How many lines in the listing below include the word "This"? Answer with the number and nothing else.
----------
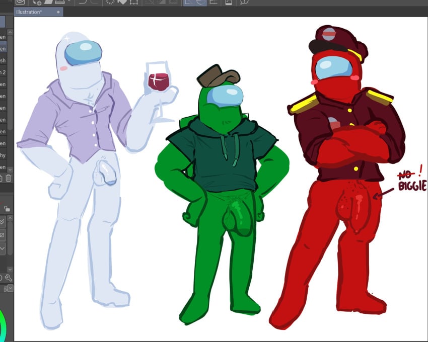Open dropdown arrow above the color wheel
Image resolution: width=428 pixels, height=342 pixels.
[x=11, y=288]
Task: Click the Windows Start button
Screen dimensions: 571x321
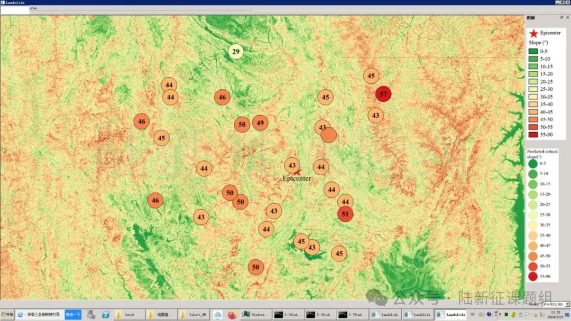Action: pyautogui.click(x=7, y=315)
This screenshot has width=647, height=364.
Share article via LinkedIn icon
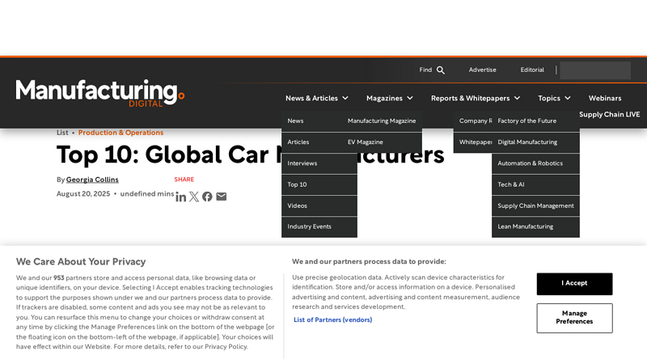(x=180, y=197)

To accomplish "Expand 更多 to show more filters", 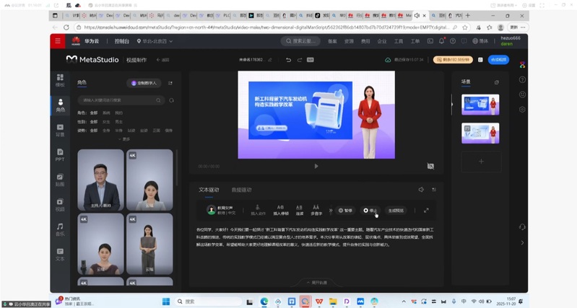I will [126, 139].
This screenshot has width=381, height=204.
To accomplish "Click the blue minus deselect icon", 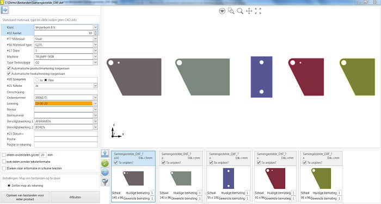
----------
Completed exercise - 2